Another example of the scientific folly of much animal research is a government grant that allocated $3.6 million on experiments to study how heroin, crystal meth, and Angel Dust affect menstruating monkeys, charges White Coat Waste, a new watchdog group monitoring taxpayer funded animal research.

Animal research is a misallocation of funds and resources that could better be used with people ,say opponents. For example, London's experiments with methamphetamine and nicotine can be and have been done on human subjects, says Dr. Glasser.

Other scientific voices agree. "In humans, diagnostic criteria for substance abuse and addiction disorders typically include work-related problems, legal problems, interpersonal problems, physical impairment, or tolerance and withdrawal symptoms," Hope Ferdowsian, MD, Adjunct Associate Professor at the Georgetown University Medical Center and Assistant Clinical Professor of Medicine at George Washington University told me.  "Although most of these symptoms cannot develop in animals, addiction experiments commonly use nonhuman primates, dogs, cats, and other animals anyway. These experiments raise many ethical concerns related to food and water restriction, severe pain and distress, and chronic social isolation."

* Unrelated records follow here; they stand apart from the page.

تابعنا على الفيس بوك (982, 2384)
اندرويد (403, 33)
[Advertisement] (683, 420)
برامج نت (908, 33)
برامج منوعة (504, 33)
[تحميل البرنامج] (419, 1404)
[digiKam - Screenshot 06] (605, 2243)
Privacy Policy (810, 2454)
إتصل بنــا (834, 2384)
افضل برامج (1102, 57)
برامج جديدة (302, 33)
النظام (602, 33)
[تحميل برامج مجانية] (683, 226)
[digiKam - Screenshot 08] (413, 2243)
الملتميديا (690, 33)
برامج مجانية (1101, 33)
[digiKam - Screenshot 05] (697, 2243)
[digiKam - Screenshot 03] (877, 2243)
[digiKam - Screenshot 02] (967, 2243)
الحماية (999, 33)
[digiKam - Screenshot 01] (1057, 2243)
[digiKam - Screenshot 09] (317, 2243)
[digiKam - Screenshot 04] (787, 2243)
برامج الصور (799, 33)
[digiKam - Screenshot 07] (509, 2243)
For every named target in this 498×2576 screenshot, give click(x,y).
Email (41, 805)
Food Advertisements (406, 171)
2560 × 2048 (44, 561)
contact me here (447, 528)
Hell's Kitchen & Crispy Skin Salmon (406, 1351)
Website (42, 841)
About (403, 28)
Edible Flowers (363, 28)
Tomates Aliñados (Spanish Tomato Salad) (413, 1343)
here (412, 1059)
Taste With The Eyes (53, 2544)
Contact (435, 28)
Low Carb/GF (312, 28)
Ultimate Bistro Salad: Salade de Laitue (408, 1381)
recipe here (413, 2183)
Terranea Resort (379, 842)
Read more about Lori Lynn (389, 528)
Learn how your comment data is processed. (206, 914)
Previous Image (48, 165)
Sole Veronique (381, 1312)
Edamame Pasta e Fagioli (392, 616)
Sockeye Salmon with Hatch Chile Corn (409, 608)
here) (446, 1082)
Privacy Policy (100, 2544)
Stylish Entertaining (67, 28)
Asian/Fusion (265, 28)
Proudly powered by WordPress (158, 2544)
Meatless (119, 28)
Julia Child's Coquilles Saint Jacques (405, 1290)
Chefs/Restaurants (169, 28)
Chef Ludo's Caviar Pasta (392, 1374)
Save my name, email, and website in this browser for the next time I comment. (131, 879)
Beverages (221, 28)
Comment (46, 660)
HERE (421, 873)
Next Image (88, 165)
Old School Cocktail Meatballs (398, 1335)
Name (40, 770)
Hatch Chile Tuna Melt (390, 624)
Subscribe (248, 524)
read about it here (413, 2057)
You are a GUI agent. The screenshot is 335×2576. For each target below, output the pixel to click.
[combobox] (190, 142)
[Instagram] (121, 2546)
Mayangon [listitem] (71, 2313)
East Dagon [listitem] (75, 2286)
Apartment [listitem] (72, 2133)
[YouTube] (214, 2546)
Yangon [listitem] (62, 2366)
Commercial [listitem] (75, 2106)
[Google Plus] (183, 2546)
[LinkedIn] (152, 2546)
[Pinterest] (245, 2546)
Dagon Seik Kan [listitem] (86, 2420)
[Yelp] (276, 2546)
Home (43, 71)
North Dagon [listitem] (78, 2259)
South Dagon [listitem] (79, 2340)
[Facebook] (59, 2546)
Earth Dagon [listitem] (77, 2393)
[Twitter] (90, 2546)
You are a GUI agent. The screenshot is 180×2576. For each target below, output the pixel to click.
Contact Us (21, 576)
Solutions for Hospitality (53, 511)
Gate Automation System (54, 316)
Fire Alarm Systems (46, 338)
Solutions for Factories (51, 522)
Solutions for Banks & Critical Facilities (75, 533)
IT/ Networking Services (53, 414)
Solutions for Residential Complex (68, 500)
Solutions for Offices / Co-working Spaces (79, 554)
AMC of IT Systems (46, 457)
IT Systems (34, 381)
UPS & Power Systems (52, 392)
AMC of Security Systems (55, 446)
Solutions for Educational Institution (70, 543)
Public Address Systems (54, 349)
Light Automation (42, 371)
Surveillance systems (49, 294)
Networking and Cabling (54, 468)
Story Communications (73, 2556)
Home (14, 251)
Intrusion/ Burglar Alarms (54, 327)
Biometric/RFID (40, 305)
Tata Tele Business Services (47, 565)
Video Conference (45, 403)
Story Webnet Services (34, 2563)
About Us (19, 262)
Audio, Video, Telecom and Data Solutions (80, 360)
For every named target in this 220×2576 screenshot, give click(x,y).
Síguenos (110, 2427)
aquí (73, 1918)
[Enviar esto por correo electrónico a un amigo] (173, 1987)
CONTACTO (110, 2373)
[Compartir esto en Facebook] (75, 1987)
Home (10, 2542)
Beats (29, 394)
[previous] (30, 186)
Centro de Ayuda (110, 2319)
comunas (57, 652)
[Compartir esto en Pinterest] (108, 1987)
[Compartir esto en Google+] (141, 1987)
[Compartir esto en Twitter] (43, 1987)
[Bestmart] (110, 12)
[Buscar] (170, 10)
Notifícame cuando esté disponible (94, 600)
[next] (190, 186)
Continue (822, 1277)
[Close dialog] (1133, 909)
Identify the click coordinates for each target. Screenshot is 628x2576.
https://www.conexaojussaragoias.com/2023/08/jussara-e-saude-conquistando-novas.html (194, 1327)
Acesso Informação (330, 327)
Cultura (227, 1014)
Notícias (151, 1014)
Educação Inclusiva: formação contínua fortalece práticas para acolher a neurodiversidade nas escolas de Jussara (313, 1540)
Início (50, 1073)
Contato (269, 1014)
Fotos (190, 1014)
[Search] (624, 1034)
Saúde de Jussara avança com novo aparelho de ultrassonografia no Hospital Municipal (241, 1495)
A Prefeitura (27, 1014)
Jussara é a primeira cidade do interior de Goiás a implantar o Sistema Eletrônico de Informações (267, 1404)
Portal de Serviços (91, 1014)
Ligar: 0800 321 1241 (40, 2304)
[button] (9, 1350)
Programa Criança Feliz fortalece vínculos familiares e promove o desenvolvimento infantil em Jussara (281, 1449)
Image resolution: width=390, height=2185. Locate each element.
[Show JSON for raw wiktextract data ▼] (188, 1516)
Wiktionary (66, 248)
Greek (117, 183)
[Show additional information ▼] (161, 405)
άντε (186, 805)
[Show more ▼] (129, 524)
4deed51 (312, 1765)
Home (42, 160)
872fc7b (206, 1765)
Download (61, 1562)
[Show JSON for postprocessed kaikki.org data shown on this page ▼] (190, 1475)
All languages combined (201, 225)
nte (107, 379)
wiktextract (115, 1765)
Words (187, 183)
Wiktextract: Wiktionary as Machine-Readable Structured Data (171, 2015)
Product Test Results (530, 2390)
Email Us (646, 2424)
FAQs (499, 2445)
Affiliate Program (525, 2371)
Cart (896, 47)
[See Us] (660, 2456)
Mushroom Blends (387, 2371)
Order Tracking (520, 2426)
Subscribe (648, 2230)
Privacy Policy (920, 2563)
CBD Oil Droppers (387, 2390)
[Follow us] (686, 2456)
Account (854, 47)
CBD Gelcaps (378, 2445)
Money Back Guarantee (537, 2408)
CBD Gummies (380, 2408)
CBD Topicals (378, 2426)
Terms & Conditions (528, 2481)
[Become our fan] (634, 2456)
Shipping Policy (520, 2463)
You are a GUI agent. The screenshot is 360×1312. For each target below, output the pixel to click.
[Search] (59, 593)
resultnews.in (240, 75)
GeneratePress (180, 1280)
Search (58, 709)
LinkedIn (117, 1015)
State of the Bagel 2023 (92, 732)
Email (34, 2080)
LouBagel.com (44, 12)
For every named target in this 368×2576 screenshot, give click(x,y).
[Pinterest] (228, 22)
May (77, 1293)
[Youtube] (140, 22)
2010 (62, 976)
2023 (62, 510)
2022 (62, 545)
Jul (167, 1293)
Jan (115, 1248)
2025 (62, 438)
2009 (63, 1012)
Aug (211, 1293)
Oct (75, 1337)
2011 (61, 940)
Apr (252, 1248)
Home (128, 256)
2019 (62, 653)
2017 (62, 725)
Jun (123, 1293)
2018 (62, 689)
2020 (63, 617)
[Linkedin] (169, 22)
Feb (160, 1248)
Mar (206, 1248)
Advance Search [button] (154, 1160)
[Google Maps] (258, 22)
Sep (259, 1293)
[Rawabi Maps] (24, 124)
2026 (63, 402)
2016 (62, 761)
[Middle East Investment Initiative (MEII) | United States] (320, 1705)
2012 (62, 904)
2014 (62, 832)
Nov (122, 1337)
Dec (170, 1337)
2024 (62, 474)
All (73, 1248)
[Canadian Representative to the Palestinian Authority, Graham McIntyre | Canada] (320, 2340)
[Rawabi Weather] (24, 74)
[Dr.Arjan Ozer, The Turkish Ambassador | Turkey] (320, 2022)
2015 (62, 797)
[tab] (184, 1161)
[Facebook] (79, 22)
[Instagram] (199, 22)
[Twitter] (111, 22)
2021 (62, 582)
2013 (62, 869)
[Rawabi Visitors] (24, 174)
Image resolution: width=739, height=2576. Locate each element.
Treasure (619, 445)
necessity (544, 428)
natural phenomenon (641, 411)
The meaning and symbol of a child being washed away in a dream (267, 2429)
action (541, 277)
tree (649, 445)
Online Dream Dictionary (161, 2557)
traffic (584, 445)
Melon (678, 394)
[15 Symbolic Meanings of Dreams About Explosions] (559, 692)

Upon viewing a video of the face-off at UCLA, Dr. Ferdowsian said, "The activists are reminiscent of the brave civil rights activists who used nonviolent methods to end violence, despite taunts and assaults against them. Though we still have much more progress to make in the area of civil rights, we can also hope that these protestors will be as successful as other movements that have focused on nonviolence."

Taxpayers have a right to question the protocols and results of animal research whether they are animal lovers or simply because they are paying for it, say activists. If the high budget animal research at UCLA is defensible, why were the researchers so enraged?